The Associated Press
The Associated Press

TEL AVIV – U.S. Ambassador to the UN Nikki Haley slammed the United Nations Human Rights Council as being a “bully pulpit for human rights violators” and said that its controversial Agenda Item 7 is designed to undermine Israel’s existence in an interview with the Heritage Foundation in Washington on Wednesday.

She defended her country’s withdrawal from the council, saying it was the UN’s “greatest failure.”

“More often, the Human Rights Council has provided cover, not condemnation, for the world’s most inhumane regimes. It has been a bully pulpit for human rights violators,” she told the think tank.

During its attempts to reform the council the U.S. tried unsuccessfully get rid of Agenda Item 7, which mandates that alleged Israeli human rights abuses are discussed at each session.

“This is the permanent part of the Human Rights Council agenda that is devoted exclusively to Israel,” Haley told the Heritage Foundation.

“No other country — not Iran, not Syria, not North Korea — has an agenda item devoted solely to it.
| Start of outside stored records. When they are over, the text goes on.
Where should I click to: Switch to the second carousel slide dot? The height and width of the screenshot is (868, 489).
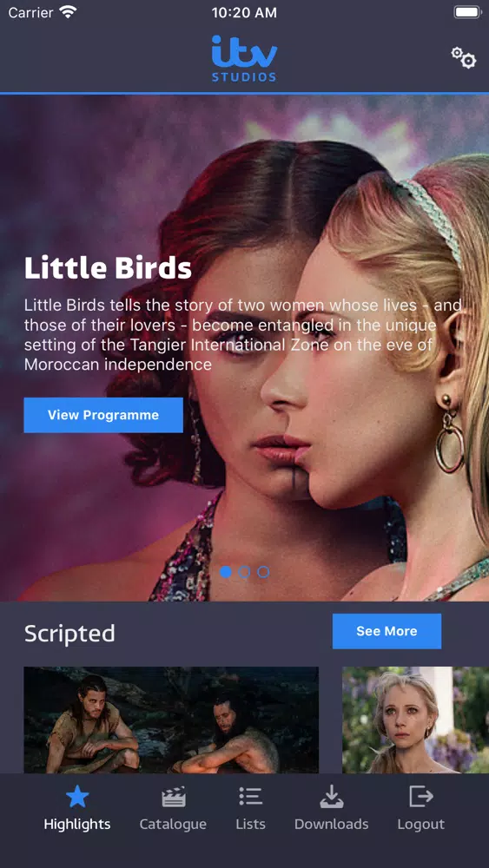tap(244, 572)
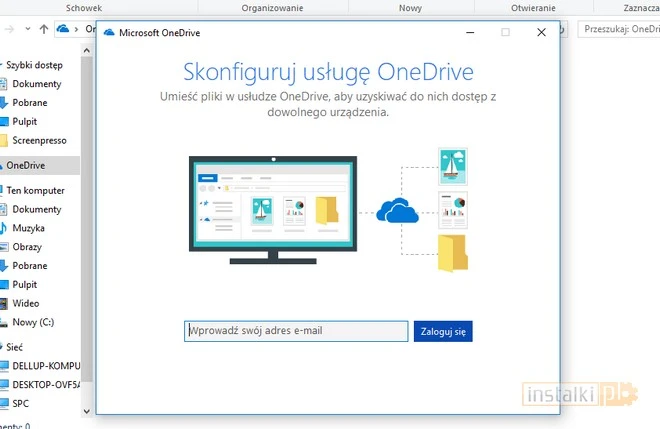Open the Wideo folder
660x429 pixels.
[26, 303]
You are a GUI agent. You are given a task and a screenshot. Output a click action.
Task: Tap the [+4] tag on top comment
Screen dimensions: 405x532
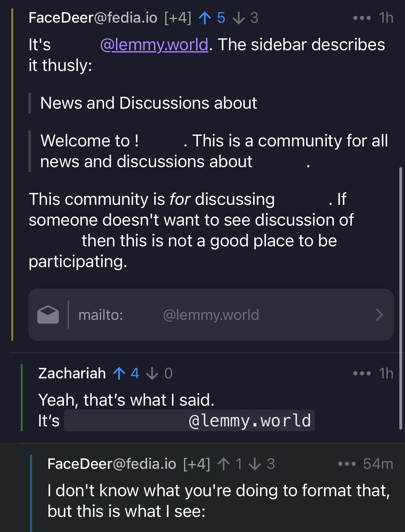178,18
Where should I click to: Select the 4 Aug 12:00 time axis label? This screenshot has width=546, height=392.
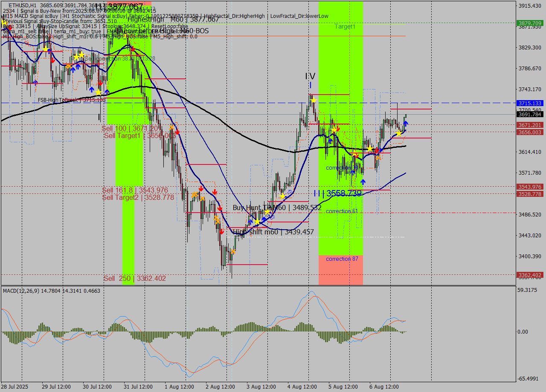click(302, 387)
Agenda Item 7 is not directed at anything Israel does. It is directed at the very existence of Israel. It is a blazing red siren signaling the Human Rights Council’s political corruption and moral bankruptcy,” she said.
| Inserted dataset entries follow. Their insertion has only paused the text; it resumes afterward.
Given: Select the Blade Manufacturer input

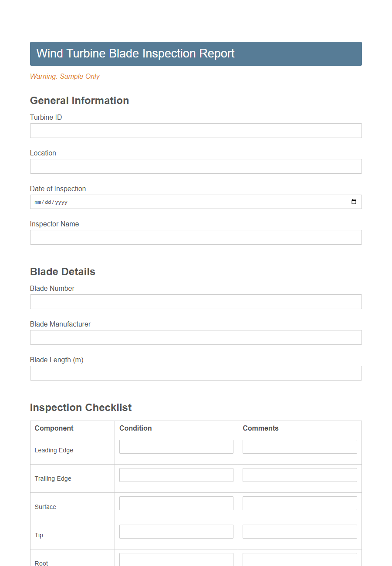Looking at the screenshot, I should 195,337.
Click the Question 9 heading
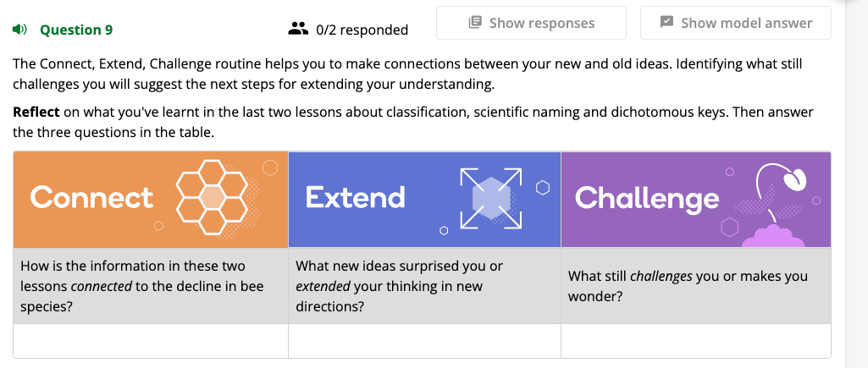 pos(76,30)
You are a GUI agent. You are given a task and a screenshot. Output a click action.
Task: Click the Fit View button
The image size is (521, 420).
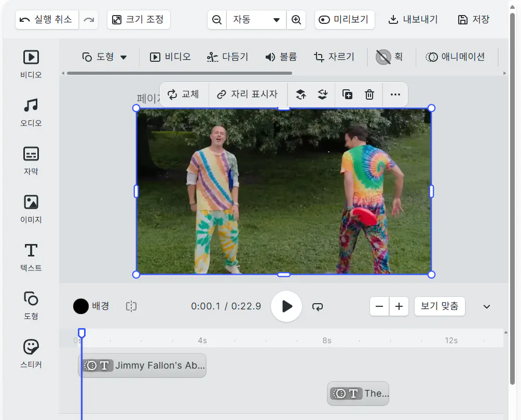[x=440, y=306]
Prior to leaving the council, the U.S. engaged in a yearlong diplomatic campaign with more than 125 member states to discuss reforms, Haley said. “In the end, the United States couldn’t convince enough countries to stand up and declare that the Human Rights Council was no longer worthy of its name.”

The “most obvious reason is that authoritarian regimes are happy with the status quo.”
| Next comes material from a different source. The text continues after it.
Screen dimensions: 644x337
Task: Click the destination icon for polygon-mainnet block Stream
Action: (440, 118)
Russia, China, Cuba and Egypt and other countries “benefit from making a mockery of the Human Rights Council. So it’s no surprise that they openly resisted our efforts to reform it,” Haley said.

But she expressed her consternation that other pro-human rights democracies and NGOs also refused to cooperate with the U.S. attempts at reform.

Those NGOs “came out publicly against our reforms telling other countries to vote against us. Groups like Amnesty International and Human Rights Watch sided with Russia and China on a critical human rights issue,” Haley said.

She added, “Change is threatening to them.”

“They have big staffs and lots of relationships with the UN bureaucracy,” Haley said.

Those pro-human rights countries admitted to being “disgusted with countries like Cuba and Venezuela, Saudi Arabia and the Congo serving on the Council, as well as the constant attacks on Israel.”

“But after months of agreeing with us on all of the flaws of the Human Rights Council, they would not take a stand unless it was behind closed doors, and out of public view,” Haley said.

“Our withdrawal from the Human Rights Council does not mean that we give up our fight for reform. On the contrary, any country willing to work with us to reshape the Council need only ask,” she added. “Fixing the institutional flaws of the Human Rights Council was, is and will remain one of the biggest priorities at the UN.”